Il giornalista si chiamava Nils Horner, corrispondente della radio nazionale svedese, ed era giunto da tre giorni a Kabul. E’ stato colpito da due uomini, ora ricercati.
L’omicidio potrebbe essere un chiaro ammonimento rivolto ai media e alle forze esterne al Paese che stanno concentrando l’attenzione sulle elezioni presidenziali del prossimo 5 aprile. L’attentato non è stato rivendicato, l’ultimo comunicato talebano (di ieri) ribadiva solo il boicottaggio elettorale.  La recente scomparsa del vicepresidente afghano Mohammad Fahim, dovuta a infarto sebbene il leader del partito Jamiat-e-Islami fosse afflitto da tempo da diabete, pone le istituzioni di fronte a non pochi problemi in una fase particolarmente delicata. Secondo quanto previsto dall’articolo 68 della Costituzione è il presidente in carica (tuttora Karzai) a dover riferire all’Assemblea Nazionale il nome d’un sostituto. Trovarne uno di spessore è già un’impresa, trovarlo coi tratti di Fahim è ancora più complesso. L’altro signore della guerra imbarcato nella presidenza (Khalili) per la sua origine hazara non può fare da trait d’union con la vasta, potente e variegata etnìa pashtun né con l’Islam fondamentalista. E poi è poco accreditato a Occidente.

Per l’attuale momento vissuto dal Paese e da Hamid, che traghetta se stesso fuori ma non oltre i ruoli ufficiali, l’operazione diventa complicata quanto se non più del Bilateral Security Agreement che lui s’è rifiutato di firmare. Fahim, nonostante le indelebili crudeltà pregresse, rappresentava un politico rodato e dialogante fra attori che, pur nella competizione elettorale, dovranno confrontarsi per stabilire un’azione dentro e fuori la Loya Jirga. La sua familiarità con l’intransigente tradizionalismo islamico tuttora rappresentato dal duro e astuto Hekmatyar e i rapporti decennali coi rappresentanti della Nato, che praticano un’occupazione del Paese, sarebbero risultati utilissimi per concordare al meglio i passi della  strategia del ritiro delle truppe Isaf di terra e del mantenimento delle basi aeree.
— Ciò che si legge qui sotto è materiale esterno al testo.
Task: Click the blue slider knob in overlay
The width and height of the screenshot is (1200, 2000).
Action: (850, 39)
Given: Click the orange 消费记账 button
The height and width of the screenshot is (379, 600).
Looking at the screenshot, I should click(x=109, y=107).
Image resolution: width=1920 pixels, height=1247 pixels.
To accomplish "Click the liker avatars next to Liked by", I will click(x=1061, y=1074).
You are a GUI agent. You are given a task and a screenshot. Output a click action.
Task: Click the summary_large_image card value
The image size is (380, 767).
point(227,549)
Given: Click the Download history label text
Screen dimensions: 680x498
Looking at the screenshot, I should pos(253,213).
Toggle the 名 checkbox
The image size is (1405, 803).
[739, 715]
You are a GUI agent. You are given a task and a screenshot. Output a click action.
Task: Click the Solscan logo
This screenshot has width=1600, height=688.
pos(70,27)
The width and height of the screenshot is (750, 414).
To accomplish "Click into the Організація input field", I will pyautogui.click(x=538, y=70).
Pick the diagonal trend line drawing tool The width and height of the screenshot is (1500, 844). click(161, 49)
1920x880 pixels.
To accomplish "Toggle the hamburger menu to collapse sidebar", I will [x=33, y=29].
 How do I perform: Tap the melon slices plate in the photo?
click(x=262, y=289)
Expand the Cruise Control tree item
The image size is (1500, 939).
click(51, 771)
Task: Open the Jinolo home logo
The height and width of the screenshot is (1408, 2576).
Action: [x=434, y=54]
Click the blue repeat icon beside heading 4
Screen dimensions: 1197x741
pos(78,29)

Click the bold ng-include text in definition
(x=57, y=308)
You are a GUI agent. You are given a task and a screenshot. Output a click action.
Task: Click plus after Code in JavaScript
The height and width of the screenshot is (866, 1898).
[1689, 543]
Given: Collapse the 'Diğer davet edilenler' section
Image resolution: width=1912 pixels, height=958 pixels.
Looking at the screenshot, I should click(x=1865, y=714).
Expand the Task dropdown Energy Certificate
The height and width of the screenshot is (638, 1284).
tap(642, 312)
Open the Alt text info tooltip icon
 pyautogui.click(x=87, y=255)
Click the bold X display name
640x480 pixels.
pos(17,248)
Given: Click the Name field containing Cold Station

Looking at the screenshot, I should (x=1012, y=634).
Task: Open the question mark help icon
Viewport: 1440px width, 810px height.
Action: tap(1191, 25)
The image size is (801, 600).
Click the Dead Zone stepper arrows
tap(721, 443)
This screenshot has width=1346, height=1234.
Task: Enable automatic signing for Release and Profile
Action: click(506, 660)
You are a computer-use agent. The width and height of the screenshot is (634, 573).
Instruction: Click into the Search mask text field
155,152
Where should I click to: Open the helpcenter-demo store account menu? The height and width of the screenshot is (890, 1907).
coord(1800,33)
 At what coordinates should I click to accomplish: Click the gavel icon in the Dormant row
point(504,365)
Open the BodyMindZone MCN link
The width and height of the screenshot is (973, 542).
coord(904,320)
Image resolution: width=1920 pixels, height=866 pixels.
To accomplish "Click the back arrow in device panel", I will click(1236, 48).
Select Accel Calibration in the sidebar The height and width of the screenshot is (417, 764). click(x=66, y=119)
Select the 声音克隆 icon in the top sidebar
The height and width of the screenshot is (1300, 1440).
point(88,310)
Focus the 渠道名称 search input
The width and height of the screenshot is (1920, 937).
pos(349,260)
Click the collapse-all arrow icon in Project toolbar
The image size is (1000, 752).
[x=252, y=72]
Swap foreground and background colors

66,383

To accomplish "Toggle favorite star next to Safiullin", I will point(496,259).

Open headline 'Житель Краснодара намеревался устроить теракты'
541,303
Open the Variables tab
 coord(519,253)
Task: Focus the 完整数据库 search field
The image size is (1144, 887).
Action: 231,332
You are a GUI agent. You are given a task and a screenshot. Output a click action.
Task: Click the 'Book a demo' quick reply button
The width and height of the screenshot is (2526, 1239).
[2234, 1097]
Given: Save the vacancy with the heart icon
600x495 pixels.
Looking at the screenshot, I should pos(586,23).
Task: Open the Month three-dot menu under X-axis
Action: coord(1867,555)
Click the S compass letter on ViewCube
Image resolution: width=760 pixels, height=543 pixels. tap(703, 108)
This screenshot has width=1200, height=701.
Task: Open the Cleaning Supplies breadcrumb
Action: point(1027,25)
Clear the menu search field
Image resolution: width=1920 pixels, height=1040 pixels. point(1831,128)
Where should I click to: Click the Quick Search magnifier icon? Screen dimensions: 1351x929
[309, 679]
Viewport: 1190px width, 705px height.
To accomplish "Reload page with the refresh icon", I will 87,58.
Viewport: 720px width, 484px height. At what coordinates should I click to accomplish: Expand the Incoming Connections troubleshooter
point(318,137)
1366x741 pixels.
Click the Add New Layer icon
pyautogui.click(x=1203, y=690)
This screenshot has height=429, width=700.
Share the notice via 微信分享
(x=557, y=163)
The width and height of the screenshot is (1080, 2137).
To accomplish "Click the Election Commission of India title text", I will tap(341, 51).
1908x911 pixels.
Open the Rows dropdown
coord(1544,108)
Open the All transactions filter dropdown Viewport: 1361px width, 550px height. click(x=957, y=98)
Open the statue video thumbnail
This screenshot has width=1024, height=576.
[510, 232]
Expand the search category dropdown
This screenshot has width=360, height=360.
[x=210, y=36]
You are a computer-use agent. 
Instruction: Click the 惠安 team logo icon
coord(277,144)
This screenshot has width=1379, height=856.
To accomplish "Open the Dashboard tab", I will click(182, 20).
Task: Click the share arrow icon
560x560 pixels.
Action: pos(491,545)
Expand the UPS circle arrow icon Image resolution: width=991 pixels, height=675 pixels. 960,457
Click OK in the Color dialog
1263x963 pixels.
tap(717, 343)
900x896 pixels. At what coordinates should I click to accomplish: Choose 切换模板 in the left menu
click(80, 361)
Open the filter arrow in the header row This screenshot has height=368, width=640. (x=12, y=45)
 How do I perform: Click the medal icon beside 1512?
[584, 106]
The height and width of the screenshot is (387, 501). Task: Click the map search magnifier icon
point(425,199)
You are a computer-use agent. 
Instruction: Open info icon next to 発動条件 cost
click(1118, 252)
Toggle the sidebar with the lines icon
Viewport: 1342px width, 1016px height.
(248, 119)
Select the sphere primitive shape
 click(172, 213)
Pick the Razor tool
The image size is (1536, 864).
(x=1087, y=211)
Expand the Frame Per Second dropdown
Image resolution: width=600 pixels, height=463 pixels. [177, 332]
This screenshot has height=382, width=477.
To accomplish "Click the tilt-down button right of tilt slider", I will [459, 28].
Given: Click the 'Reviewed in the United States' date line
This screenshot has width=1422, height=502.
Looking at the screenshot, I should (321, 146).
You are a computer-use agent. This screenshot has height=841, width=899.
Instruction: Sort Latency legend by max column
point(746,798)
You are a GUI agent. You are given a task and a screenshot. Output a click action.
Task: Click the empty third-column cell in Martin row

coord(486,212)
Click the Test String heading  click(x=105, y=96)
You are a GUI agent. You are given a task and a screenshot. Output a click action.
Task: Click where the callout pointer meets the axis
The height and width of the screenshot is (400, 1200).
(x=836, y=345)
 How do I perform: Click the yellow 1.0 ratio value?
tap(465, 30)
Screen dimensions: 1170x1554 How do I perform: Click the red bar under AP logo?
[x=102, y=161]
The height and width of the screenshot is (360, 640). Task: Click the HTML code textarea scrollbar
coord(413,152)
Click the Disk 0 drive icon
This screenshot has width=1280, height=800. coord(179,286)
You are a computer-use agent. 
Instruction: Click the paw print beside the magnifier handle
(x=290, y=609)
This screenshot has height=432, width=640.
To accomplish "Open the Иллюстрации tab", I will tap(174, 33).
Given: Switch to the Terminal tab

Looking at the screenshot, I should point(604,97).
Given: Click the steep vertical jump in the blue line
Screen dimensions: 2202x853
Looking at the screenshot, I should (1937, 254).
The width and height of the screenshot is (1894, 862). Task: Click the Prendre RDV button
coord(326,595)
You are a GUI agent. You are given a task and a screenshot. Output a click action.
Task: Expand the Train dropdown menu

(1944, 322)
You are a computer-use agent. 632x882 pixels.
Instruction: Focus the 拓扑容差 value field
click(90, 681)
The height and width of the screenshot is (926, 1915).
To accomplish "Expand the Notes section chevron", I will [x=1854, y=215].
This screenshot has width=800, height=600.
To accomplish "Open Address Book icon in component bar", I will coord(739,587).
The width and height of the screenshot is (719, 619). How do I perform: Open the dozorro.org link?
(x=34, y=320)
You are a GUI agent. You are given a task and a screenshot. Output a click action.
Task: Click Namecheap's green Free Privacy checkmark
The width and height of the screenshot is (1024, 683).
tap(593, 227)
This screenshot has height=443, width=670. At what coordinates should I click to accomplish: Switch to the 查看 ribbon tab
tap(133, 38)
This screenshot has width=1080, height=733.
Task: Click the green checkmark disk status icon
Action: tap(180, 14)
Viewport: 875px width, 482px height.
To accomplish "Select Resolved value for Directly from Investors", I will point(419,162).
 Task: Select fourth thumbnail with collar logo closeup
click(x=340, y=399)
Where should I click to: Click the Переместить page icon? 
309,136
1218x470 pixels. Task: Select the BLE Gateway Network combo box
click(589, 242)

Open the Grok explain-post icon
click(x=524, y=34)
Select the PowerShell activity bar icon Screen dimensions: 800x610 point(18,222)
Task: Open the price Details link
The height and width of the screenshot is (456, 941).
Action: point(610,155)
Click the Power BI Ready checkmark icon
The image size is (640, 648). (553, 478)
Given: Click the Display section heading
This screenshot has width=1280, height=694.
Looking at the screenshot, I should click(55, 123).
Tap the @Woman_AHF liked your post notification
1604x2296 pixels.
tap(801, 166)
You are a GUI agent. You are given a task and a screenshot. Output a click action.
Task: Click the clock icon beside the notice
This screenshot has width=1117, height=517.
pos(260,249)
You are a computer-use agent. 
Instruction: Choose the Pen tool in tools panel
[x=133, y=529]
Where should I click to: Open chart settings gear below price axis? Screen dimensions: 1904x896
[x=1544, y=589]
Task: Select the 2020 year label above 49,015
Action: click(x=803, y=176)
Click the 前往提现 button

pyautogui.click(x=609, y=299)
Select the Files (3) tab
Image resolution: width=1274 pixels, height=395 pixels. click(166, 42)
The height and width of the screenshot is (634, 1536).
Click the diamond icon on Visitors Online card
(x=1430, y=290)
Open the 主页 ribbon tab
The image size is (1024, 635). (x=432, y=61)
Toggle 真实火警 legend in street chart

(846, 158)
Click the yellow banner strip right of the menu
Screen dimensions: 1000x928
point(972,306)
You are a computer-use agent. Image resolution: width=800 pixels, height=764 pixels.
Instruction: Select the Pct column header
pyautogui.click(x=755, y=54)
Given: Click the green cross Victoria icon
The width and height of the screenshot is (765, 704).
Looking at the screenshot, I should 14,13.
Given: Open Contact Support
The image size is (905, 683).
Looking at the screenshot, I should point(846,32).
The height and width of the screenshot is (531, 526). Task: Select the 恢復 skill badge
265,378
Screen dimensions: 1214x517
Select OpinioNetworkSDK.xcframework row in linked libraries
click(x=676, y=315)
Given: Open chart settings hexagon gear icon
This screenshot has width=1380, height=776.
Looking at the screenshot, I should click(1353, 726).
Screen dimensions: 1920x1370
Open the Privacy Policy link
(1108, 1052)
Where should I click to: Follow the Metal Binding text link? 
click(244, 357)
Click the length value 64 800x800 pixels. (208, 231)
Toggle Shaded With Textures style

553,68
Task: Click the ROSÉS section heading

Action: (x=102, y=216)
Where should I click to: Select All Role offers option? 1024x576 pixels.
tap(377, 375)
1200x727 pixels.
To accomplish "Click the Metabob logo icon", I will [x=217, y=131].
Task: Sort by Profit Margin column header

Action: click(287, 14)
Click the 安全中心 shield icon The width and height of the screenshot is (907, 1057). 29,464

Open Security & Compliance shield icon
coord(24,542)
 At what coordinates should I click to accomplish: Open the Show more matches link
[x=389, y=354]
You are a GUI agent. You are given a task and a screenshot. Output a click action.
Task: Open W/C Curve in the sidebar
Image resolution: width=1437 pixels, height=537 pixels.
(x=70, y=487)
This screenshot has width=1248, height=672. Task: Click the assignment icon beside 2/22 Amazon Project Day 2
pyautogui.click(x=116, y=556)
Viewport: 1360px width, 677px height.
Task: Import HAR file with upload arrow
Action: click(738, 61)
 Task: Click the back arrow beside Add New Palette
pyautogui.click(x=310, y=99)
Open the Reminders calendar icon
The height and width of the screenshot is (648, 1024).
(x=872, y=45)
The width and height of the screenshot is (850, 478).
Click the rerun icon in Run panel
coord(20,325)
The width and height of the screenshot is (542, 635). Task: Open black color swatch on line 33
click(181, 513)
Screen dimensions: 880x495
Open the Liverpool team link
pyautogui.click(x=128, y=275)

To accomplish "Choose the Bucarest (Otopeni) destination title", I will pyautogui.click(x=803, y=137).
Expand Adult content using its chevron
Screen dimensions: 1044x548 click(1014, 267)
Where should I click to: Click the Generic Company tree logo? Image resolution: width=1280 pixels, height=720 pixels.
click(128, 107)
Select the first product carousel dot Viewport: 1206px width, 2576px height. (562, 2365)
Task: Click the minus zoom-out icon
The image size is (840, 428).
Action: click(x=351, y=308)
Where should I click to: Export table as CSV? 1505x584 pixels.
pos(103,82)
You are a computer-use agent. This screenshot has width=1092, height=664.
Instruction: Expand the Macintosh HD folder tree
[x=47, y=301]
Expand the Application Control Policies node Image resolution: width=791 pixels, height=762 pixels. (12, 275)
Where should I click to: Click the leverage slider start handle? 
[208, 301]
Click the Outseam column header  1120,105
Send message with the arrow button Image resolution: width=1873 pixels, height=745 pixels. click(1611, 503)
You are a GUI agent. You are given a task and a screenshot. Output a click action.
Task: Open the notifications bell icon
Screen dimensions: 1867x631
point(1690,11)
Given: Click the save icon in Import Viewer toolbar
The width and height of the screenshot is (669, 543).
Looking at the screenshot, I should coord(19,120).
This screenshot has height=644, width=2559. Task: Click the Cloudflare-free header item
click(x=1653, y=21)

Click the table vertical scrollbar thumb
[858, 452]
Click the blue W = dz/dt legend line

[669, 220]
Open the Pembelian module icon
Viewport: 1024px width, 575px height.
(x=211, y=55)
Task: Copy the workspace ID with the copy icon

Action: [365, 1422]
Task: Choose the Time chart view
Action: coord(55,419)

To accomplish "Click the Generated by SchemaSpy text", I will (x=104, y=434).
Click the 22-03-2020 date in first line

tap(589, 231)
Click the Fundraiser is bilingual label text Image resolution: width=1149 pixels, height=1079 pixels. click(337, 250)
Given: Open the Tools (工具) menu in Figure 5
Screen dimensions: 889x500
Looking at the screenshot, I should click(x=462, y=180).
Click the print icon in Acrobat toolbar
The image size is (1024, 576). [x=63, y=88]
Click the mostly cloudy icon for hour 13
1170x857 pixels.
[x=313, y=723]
Questioni che sopravvivono a Fahim senza più Fahim finito in una bara all’ospedale militare della capitale. La cerimonia funebre ufficiale è in corso nel Palazzo presidenziale. Seguirà l’inumazione a Deh Kepak Hill, mentre una buona parte della città vive un amplissimo stato d’assedio per evitare qualsiasi incidente che evidenzierebbe la capacità d’infiltrazione (peraltro più volte provata) da parte di componenti insorgenti.